REQUIRED TASK
Reproduce every line of the material below verbatim, keeping the original order.

[Extracted records]
____________________

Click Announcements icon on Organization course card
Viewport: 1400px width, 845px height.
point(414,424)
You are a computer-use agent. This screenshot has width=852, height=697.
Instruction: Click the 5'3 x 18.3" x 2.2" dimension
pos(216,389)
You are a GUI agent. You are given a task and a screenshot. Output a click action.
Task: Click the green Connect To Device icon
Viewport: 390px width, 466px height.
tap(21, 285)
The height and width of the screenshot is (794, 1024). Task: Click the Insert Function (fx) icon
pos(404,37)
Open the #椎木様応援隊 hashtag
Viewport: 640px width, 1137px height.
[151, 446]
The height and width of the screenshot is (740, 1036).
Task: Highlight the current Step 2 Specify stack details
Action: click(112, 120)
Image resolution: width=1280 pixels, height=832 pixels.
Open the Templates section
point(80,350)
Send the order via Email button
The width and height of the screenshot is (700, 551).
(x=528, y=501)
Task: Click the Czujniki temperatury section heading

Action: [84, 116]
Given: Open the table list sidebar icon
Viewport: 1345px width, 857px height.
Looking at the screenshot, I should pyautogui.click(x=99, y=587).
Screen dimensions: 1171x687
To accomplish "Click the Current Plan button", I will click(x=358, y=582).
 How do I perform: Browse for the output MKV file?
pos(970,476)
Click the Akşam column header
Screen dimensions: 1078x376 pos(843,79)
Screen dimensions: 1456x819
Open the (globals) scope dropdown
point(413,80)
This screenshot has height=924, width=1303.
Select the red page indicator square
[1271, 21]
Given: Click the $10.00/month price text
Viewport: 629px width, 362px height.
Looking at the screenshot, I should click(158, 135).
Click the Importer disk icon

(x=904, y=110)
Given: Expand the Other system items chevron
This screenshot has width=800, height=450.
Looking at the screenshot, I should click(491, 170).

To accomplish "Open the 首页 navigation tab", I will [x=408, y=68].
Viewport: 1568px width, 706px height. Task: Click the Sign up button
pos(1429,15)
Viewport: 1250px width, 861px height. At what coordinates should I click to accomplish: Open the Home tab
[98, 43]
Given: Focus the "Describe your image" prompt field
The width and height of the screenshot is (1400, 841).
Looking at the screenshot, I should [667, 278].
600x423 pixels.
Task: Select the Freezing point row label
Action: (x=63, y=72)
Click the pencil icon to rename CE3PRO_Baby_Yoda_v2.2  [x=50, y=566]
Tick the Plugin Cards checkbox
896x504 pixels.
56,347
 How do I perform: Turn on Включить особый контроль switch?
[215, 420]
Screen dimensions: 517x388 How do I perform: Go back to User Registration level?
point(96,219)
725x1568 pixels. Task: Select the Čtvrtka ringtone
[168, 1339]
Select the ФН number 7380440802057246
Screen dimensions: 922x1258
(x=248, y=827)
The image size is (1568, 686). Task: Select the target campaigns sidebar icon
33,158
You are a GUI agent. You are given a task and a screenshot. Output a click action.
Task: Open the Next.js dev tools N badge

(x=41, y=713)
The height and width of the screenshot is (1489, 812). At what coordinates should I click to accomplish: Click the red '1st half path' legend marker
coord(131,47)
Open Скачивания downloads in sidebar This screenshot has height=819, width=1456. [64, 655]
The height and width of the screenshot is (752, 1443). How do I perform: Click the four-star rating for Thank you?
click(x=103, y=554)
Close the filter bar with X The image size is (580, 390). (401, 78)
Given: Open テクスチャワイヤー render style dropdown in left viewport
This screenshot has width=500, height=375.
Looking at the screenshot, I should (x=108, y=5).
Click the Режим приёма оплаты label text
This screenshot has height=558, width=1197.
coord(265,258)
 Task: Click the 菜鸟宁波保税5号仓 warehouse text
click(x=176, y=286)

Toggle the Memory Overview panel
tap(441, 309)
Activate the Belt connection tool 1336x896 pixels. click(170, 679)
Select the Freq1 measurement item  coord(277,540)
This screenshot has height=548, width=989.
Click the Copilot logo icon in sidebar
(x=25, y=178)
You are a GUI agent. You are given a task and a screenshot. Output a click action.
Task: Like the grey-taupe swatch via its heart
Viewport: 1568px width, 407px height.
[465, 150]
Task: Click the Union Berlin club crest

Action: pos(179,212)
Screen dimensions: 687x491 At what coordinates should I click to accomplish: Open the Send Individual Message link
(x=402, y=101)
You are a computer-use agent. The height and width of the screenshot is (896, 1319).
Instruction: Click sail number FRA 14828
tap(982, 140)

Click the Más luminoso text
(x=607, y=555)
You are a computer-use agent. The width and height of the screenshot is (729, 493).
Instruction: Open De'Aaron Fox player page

____________________

FULL SOLUTION
Click Announcements icon on Organization course card
Viewport: 1400px width, 845px height.
point(414,424)
You are a computer-use agent. This screenshot has width=852, height=697.
Instruction: Click the 5'3 x 18.3" x 2.2" dimension
pos(216,389)
You are a GUI agent. You are given a task and a screenshot. Output a click action.
Task: Click the green Connect To Device icon
Viewport: 390px width, 466px height.
tap(21, 285)
The height and width of the screenshot is (794, 1024). Task: Click the Insert Function (fx) icon
pos(404,37)
Open the #椎木様応援隊 hashtag
Viewport: 640px width, 1137px height.
[151, 446]
The height and width of the screenshot is (740, 1036).
Task: Highlight the current Step 2 Specify stack details
Action: click(112, 120)
Image resolution: width=1280 pixels, height=832 pixels.
Open the Templates section
point(80,350)
Send the order via Email button
The width and height of the screenshot is (700, 551).
(x=528, y=501)
Task: Click the Czujniki temperatury section heading

Action: [84, 116]
Given: Open the table list sidebar icon
Viewport: 1345px width, 857px height.
Looking at the screenshot, I should pyautogui.click(x=99, y=587).
Screen dimensions: 1171x687
To accomplish "Click the Current Plan button", I will click(x=358, y=582).
 How do I perform: Browse for the output MKV file?
pos(970,476)
Click the Akşam column header
Screen dimensions: 1078x376 pos(843,79)
Screen dimensions: 1456x819
Open the (globals) scope dropdown
point(413,80)
This screenshot has height=924, width=1303.
Select the red page indicator square
[1271, 21]
Given: Click the $10.00/month price text
Viewport: 629px width, 362px height.
Looking at the screenshot, I should click(158, 135).
Click the Importer disk icon

(x=904, y=110)
Given: Expand the Other system items chevron
This screenshot has width=800, height=450.
Looking at the screenshot, I should click(491, 170).

To accomplish "Open the 首页 navigation tab", I will [x=408, y=68].
Viewport: 1568px width, 706px height. Task: Click the Sign up button
pos(1429,15)
Viewport: 1250px width, 861px height. At what coordinates should I click to accomplish: Open the Home tab
[98, 43]
Given: Focus the "Describe your image" prompt field
The width and height of the screenshot is (1400, 841).
Looking at the screenshot, I should [667, 278].
600x423 pixels.
Task: Select the Freezing point row label
Action: (x=63, y=72)
Click the pencil icon to rename CE3PRO_Baby_Yoda_v2.2  [x=50, y=566]
Tick the Plugin Cards checkbox
896x504 pixels.
56,347
 How do I perform: Turn on Включить особый контроль switch?
[215, 420]
Screen dimensions: 517x388 How do I perform: Go back to User Registration level?
point(96,219)
725x1568 pixels. Task: Select the Čtvrtka ringtone
[168, 1339]
Select the ФН number 7380440802057246
Screen dimensions: 922x1258
(x=248, y=827)
The image size is (1568, 686). Task: Select the target campaigns sidebar icon
33,158
You are a GUI agent. You are given a task and a screenshot. Output a click action.
Task: Open the Next.js dev tools N badge

(x=41, y=713)
The height and width of the screenshot is (1489, 812). At what coordinates should I click to accomplish: Click the red '1st half path' legend marker
coord(131,47)
Open Скачивания downloads in sidebar This screenshot has height=819, width=1456. [64, 655]
The height and width of the screenshot is (752, 1443). How do I perform: Click the four-star rating for Thank you?
click(x=103, y=554)
Close the filter bar with X The image size is (580, 390). (401, 78)
Given: Open テクスチャワイヤー render style dropdown in left viewport
This screenshot has width=500, height=375.
Looking at the screenshot, I should (x=108, y=5).
Click the Режим приёма оплаты label text
This screenshot has height=558, width=1197.
coord(265,258)
 Task: Click the 菜鸟宁波保税5号仓 warehouse text
click(x=176, y=286)

Toggle the Memory Overview panel
tap(441, 309)
Activate the Belt connection tool 1336x896 pixels. click(170, 679)
Select the Freq1 measurement item  coord(277,540)
This screenshot has height=548, width=989.
Click the Copilot logo icon in sidebar
(x=25, y=178)
You are a GUI agent. You are given a task and a screenshot. Output a click action.
Task: Like the grey-taupe swatch via its heart
Viewport: 1568px width, 407px height.
[465, 150]
Task: Click the Union Berlin club crest

Action: pos(179,212)
Screen dimensions: 687x491 At what coordinates should I click to accomplish: Open the Send Individual Message link
(x=402, y=101)
You are a computer-use agent. The height and width of the screenshot is (896, 1319).
Instruction: Click sail number FRA 14828
tap(982, 140)

Click the Más luminoso text
(x=607, y=555)
You are a computer-use agent. The width and height of the screenshot is (729, 493).
Instruction: Open De'Aaron Fox player page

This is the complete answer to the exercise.